■ What is being asked:
Skip every picture, and copy exactly the lines from the one containing "Task: Click the orange Кредобанк chevron logo" to the end of the data.

Material for the task below:

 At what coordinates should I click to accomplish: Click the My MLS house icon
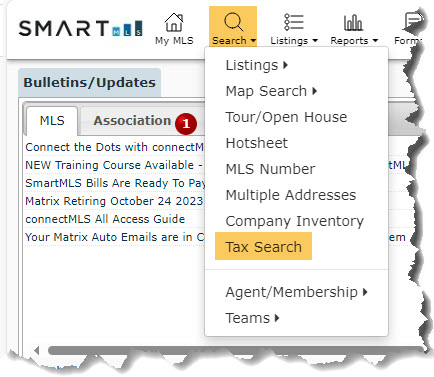(174, 22)
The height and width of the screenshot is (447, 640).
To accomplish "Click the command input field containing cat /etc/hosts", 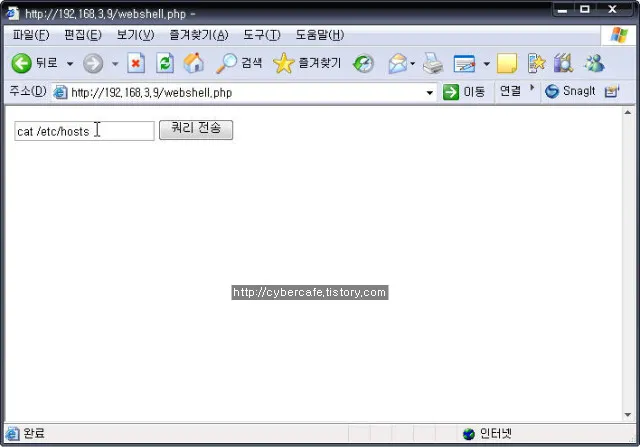I will click(x=84, y=131).
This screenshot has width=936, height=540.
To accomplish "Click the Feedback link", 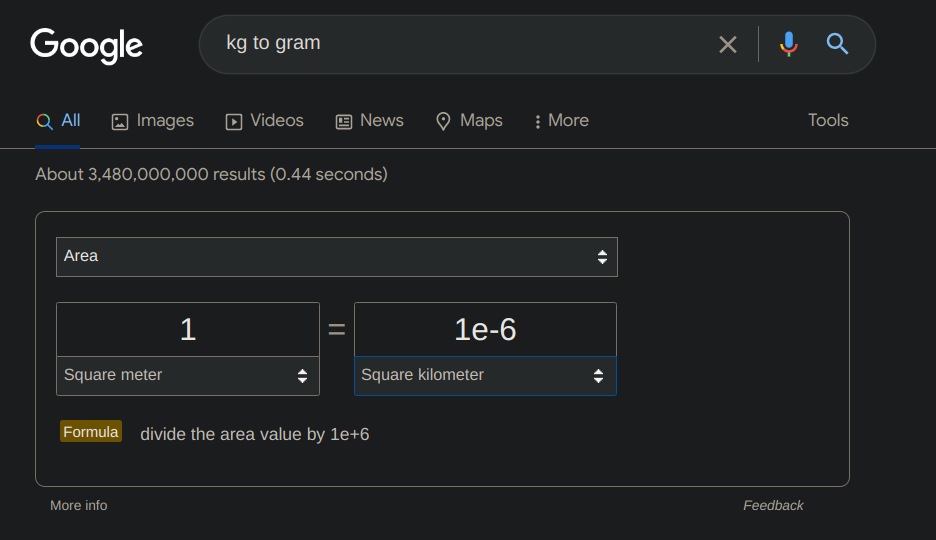I will (x=773, y=506).
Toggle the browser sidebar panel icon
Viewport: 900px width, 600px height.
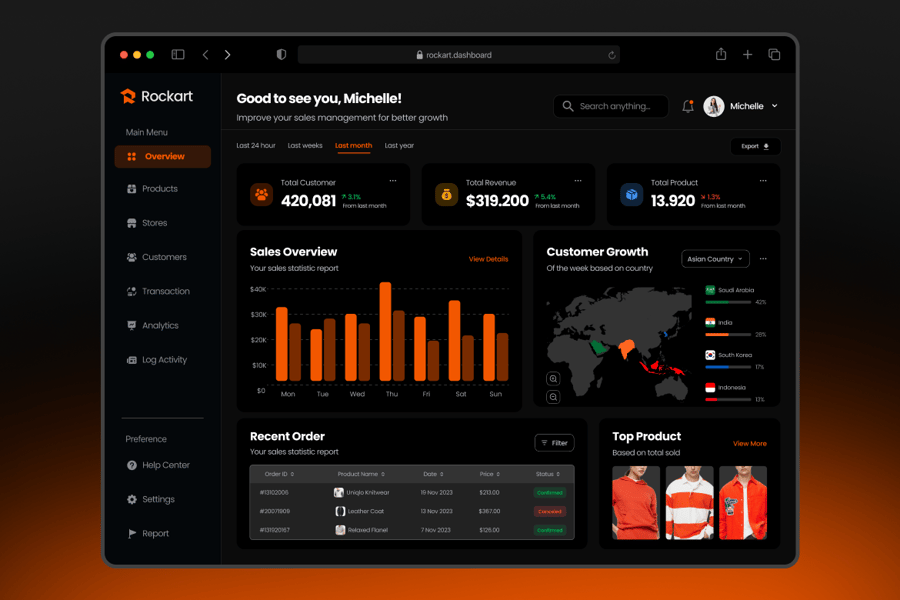coord(178,55)
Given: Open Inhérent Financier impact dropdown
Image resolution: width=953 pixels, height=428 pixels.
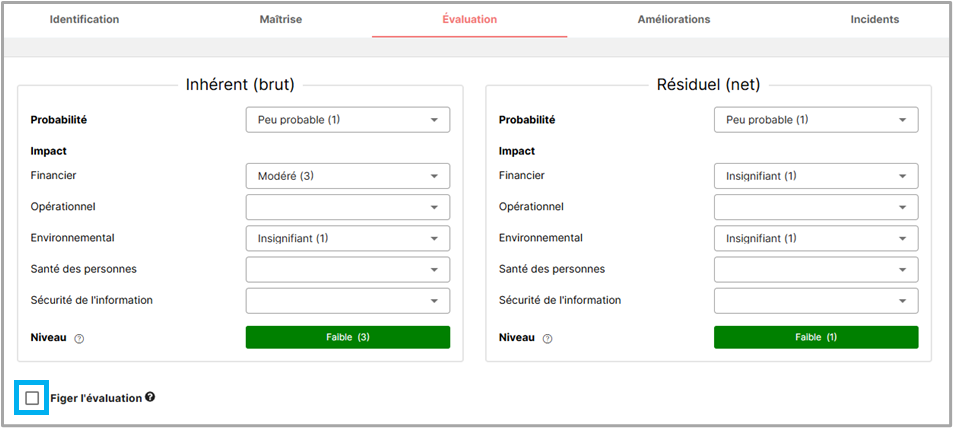Looking at the screenshot, I should (347, 176).
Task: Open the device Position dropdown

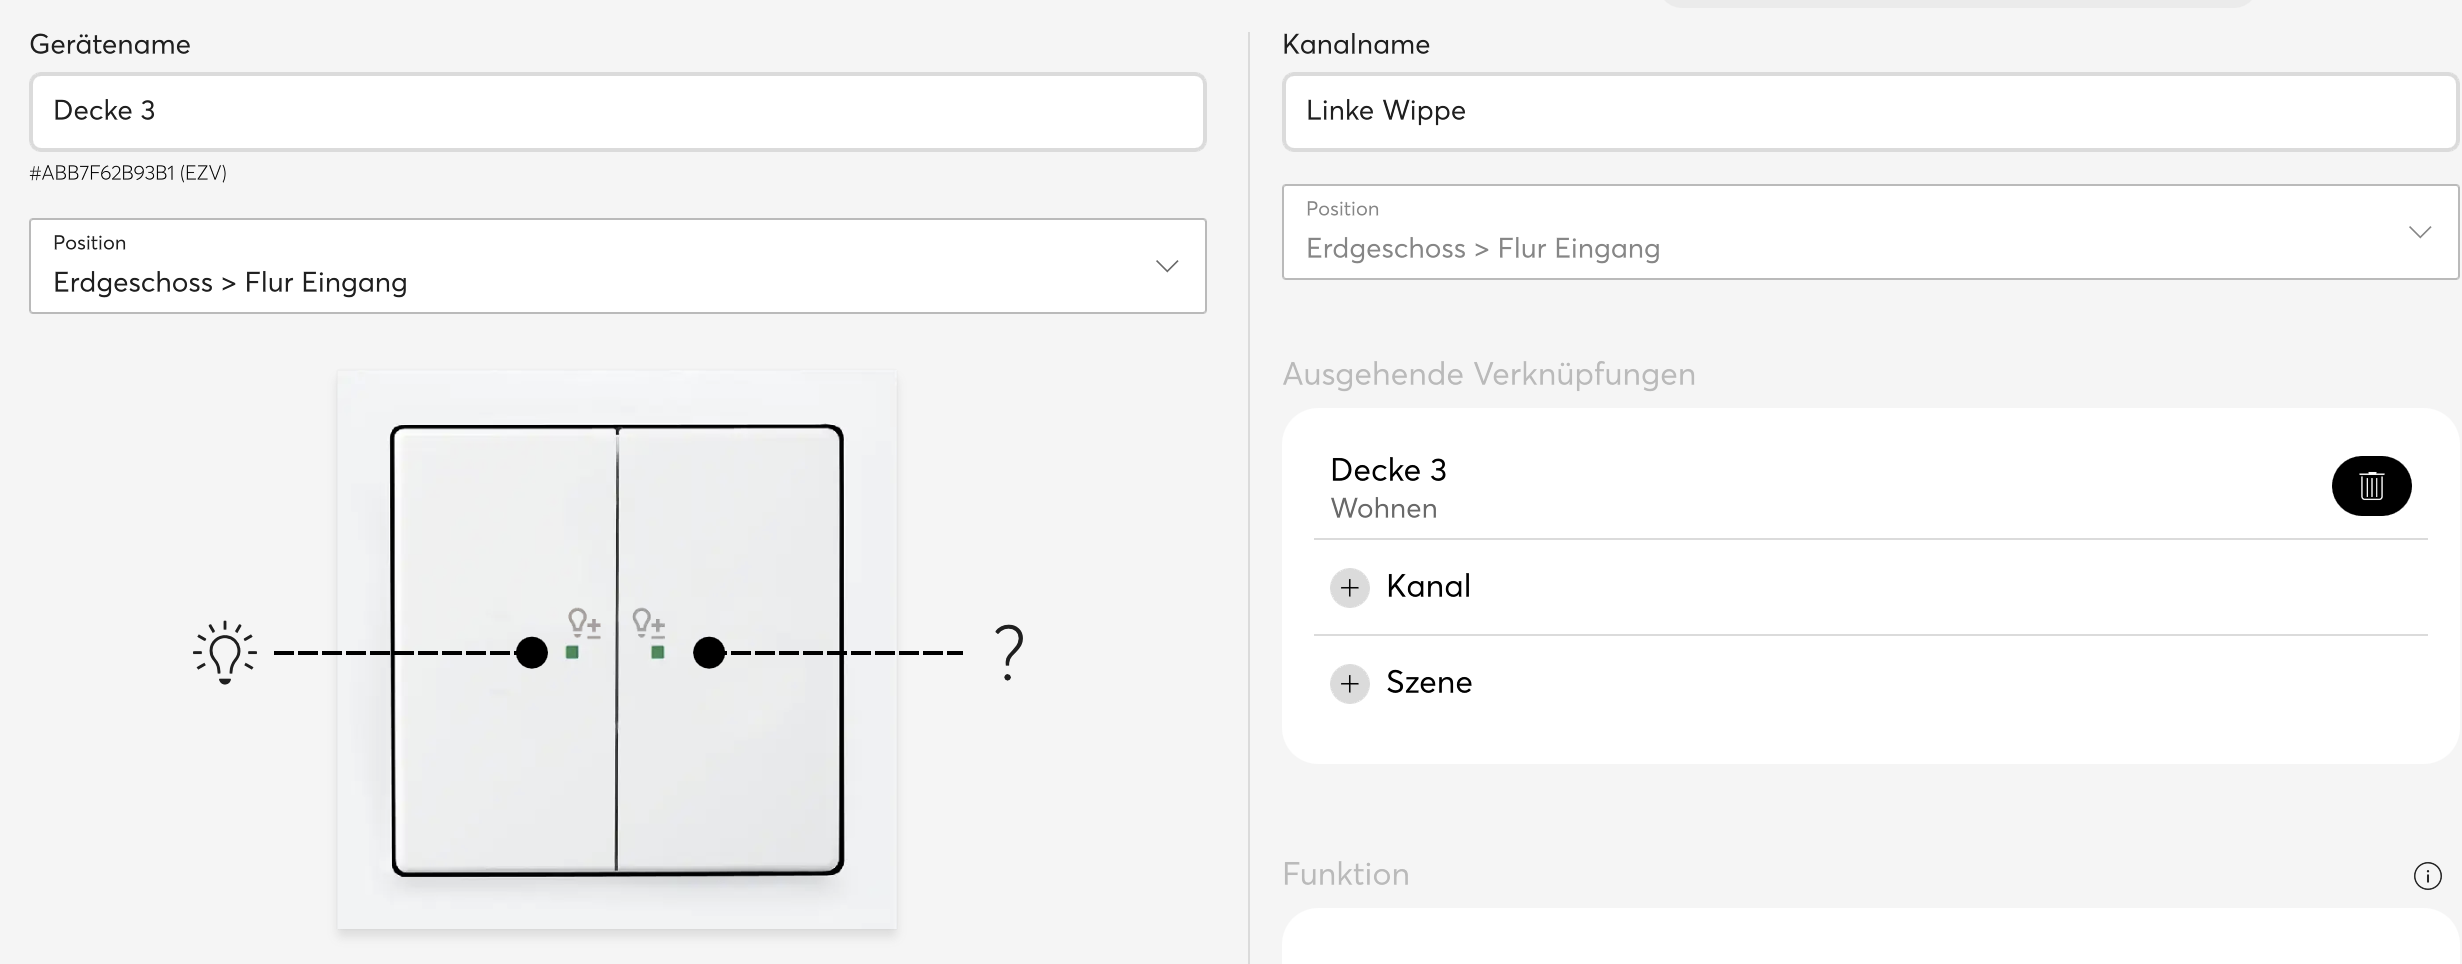Action: [617, 266]

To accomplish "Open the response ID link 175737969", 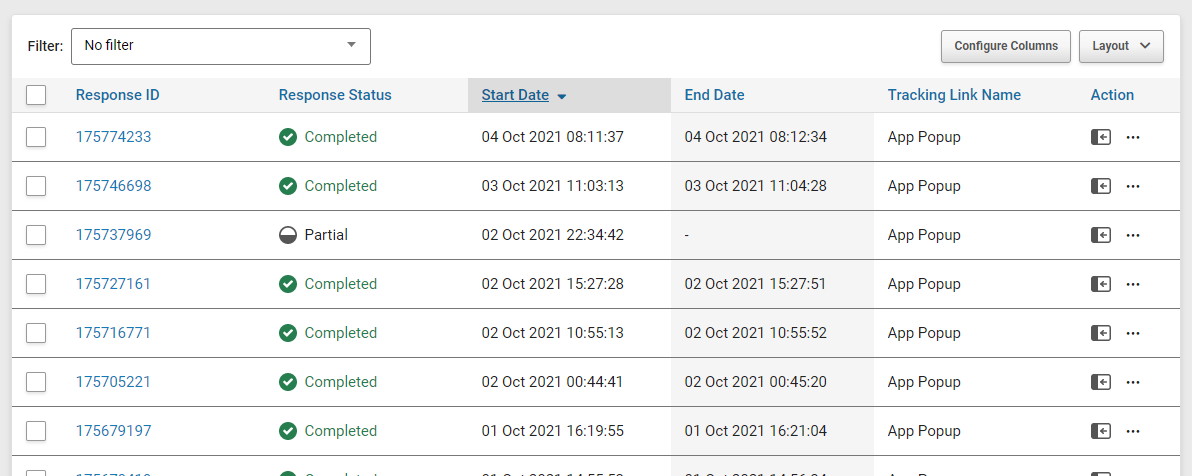I will pyautogui.click(x=113, y=235).
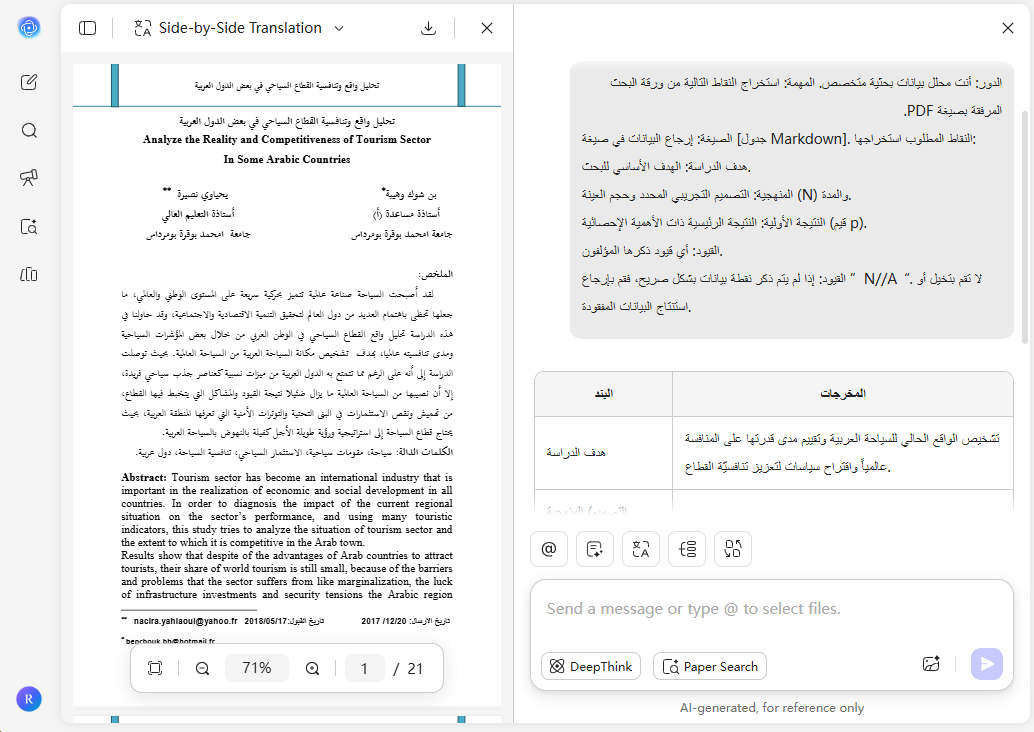
Task: Click zoom out in the PDF toolbar
Action: [203, 668]
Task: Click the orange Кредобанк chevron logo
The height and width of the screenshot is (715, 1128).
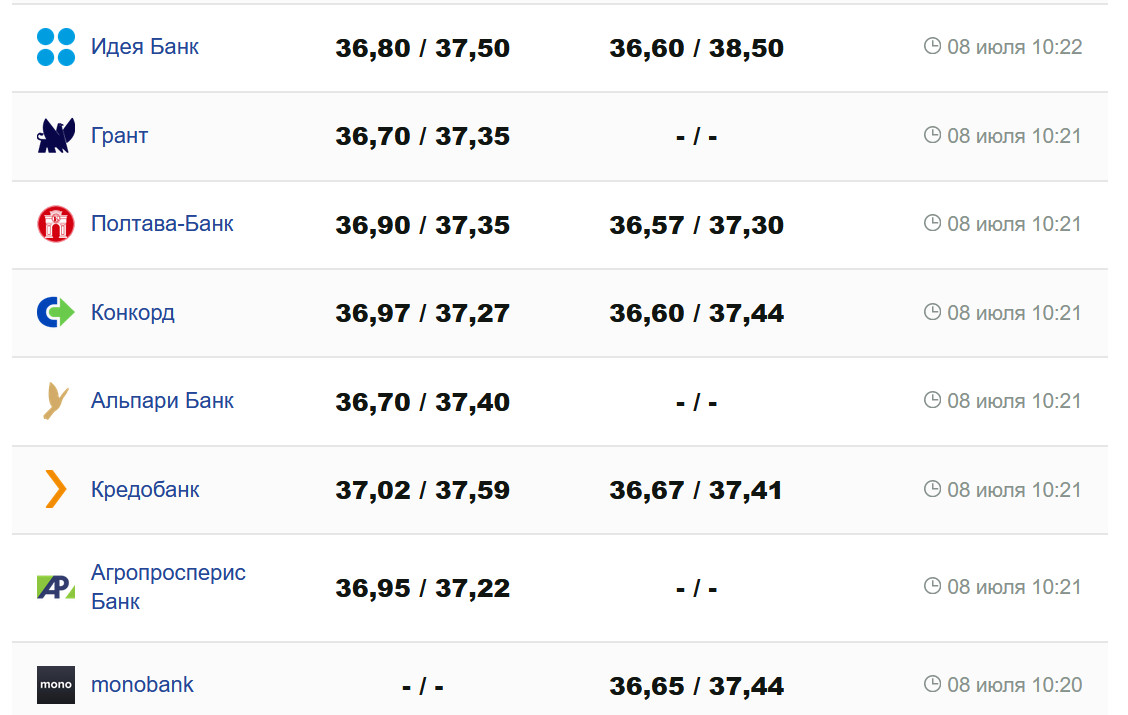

End of Material for the task.

■ Answer for this exercise:
Task: Click the orange Кредобанк chevron logo
The height and width of the screenshot is (715, 1128).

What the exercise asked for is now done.